▶ Data supplied

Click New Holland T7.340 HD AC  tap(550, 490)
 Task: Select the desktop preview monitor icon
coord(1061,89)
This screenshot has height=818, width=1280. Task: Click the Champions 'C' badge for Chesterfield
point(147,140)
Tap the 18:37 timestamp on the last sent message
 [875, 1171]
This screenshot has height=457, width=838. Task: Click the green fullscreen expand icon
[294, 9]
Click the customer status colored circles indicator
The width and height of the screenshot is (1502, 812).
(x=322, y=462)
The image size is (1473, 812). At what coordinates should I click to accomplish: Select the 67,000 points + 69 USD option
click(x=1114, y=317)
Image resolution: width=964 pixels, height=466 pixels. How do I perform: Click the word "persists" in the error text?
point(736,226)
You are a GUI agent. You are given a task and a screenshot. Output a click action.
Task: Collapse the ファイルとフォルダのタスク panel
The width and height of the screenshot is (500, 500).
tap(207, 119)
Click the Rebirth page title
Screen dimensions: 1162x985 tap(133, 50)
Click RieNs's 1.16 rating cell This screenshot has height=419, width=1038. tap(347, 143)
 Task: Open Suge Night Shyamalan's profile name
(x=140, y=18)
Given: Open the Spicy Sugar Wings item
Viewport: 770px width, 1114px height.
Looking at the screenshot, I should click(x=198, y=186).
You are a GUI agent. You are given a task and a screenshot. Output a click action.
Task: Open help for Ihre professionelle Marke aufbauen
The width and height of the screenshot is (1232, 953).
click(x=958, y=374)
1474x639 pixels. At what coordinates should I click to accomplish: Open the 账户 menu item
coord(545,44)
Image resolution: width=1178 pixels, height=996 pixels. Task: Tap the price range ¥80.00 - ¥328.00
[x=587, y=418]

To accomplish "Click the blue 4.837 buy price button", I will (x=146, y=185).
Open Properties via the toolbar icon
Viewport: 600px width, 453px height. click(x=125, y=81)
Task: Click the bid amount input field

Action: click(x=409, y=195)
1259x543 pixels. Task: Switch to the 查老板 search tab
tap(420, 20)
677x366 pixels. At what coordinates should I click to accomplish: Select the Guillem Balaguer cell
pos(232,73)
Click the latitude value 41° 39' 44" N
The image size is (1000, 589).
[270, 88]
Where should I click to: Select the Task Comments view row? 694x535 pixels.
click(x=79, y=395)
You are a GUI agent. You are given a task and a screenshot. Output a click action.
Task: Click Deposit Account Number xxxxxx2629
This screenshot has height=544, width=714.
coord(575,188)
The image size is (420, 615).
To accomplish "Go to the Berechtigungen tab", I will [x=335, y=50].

▶ Task statement
The records above must be printed again in full, exactly as written.

▶ Output for this exercise
Click New Holland T7.340 HD AC  tap(550, 490)
 Task: Select the desktop preview monitor icon
coord(1061,89)
This screenshot has height=818, width=1280. Task: Click the Champions 'C' badge for Chesterfield
point(147,140)
Tap the 18:37 timestamp on the last sent message
 [875, 1171]
This screenshot has height=457, width=838. Task: Click the green fullscreen expand icon
[294, 9]
Click the customer status colored circles indicator
The width and height of the screenshot is (1502, 812).
(x=322, y=462)
The image size is (1473, 812). At what coordinates should I click to accomplish: Select the 67,000 points + 69 USD option
click(x=1114, y=317)
Image resolution: width=964 pixels, height=466 pixels. How do I perform: Click the word "persists" in the error text?
point(736,226)
You are a GUI agent. You are given a task and a screenshot. Output a click action.
Task: Collapse the ファイルとフォルダのタスク panel
The width and height of the screenshot is (500, 500).
tap(207, 119)
Click the Rebirth page title
Screen dimensions: 1162x985 tap(133, 50)
Click RieNs's 1.16 rating cell This screenshot has height=419, width=1038. tap(347, 143)
 Task: Open Suge Night Shyamalan's profile name
(x=140, y=18)
Given: Open the Spicy Sugar Wings item
Viewport: 770px width, 1114px height.
Looking at the screenshot, I should click(x=198, y=186).
You are a GUI agent. You are given a task and a screenshot. Output a click action.
Task: Open help for Ihre professionelle Marke aufbauen
The width and height of the screenshot is (1232, 953).
click(x=958, y=374)
1474x639 pixels. At what coordinates should I click to accomplish: Open the 账户 menu item
coord(545,44)
Image resolution: width=1178 pixels, height=996 pixels. Task: Tap the price range ¥80.00 - ¥328.00
[x=587, y=418]

To accomplish "Click the blue 4.837 buy price button", I will (x=146, y=185).
Open Properties via the toolbar icon
Viewport: 600px width, 453px height. click(x=125, y=81)
Task: Click the bid amount input field

Action: click(x=409, y=195)
1259x543 pixels. Task: Switch to the 查老板 search tab
tap(420, 20)
677x366 pixels. At what coordinates should I click to accomplish: Select the Guillem Balaguer cell
pos(232,73)
Click the latitude value 41° 39' 44" N
The image size is (1000, 589).
[270, 88]
Where should I click to: Select the Task Comments view row? 694x535 pixels.
click(x=79, y=395)
You are a GUI agent. You are given a task and a screenshot. Output a click action.
Task: Click Deposit Account Number xxxxxx2629
This screenshot has height=544, width=714.
coord(575,188)
The image size is (420, 615).
To accomplish "Go to the Berechtigungen tab", I will [x=335, y=50].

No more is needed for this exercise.